→ WHAT IS REQUIRED
Transcribe the listing below from its opening line up to and including the line that contains "640x1136 pixels."; reproduce nothing else.

→ MATERIALS PROVIDED
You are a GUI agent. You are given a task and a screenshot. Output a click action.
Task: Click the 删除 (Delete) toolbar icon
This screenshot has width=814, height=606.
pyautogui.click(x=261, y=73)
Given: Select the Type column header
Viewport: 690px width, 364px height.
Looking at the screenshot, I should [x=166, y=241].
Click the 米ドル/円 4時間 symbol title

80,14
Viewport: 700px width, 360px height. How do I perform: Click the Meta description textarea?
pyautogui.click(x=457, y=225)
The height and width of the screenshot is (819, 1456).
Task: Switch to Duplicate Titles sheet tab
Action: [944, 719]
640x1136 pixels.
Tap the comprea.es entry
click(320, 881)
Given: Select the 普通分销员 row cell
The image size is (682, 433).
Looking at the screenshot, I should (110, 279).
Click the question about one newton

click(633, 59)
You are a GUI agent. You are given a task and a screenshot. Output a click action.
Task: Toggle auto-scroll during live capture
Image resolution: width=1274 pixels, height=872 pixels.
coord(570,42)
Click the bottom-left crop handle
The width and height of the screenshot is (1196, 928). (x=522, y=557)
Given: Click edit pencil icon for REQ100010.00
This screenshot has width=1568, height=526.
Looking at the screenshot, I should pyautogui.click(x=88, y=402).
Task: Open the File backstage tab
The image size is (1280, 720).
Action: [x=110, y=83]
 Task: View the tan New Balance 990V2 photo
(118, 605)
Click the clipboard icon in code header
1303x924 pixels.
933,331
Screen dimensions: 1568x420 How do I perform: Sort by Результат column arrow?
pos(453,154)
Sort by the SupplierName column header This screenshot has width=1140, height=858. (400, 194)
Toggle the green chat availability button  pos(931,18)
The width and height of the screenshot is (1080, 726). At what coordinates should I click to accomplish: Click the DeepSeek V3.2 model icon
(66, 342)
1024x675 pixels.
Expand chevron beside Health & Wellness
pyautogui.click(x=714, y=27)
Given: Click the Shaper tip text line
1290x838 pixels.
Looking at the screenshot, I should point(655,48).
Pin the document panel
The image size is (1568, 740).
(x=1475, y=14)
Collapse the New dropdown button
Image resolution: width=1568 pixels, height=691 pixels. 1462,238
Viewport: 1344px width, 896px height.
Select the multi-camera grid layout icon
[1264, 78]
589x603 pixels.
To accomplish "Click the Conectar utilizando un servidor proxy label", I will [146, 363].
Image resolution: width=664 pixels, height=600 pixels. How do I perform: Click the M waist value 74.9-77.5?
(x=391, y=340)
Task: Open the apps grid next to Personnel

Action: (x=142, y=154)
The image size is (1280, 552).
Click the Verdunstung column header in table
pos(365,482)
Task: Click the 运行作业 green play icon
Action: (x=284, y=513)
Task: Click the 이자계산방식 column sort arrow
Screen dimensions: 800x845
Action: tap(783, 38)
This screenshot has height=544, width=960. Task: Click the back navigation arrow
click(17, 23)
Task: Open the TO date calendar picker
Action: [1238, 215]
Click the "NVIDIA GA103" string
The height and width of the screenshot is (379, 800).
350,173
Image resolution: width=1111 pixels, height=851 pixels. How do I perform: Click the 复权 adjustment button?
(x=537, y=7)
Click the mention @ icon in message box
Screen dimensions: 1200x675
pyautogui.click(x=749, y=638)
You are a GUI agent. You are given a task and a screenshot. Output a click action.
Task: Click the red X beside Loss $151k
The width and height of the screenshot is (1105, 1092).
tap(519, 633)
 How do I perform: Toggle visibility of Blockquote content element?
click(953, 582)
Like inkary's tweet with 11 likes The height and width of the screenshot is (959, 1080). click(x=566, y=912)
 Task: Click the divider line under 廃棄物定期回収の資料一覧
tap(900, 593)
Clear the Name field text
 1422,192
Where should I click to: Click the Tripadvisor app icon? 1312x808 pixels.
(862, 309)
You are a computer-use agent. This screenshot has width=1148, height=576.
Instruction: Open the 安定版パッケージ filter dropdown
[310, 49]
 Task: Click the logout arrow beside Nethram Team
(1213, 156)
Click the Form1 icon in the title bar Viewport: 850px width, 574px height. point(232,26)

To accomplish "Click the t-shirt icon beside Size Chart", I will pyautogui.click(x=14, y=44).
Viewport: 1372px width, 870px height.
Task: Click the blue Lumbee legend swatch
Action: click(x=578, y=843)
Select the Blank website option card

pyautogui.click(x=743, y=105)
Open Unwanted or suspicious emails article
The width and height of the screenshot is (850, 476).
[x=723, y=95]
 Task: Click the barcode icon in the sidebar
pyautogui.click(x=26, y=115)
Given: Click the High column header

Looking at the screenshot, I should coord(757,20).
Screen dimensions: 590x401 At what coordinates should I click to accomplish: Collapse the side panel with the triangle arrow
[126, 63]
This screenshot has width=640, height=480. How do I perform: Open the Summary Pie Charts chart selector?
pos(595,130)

→ ANSWER FOR THIS EXERCISE
You are a GUI agent. You are given a task and a screenshot. Output a click action.
Task: Click the 删除 (Delete) toolbar icon
This screenshot has width=814, height=606.
pyautogui.click(x=261, y=73)
Given: Select the Type column header
Viewport: 690px width, 364px height.
Looking at the screenshot, I should [x=166, y=241].
Click the 米ドル/円 4時間 symbol title

80,14
Viewport: 700px width, 360px height. How do I perform: Click the Meta description textarea?
pyautogui.click(x=457, y=225)
The height and width of the screenshot is (819, 1456).
Task: Switch to Duplicate Titles sheet tab
Action: [944, 719]
640x1136 pixels.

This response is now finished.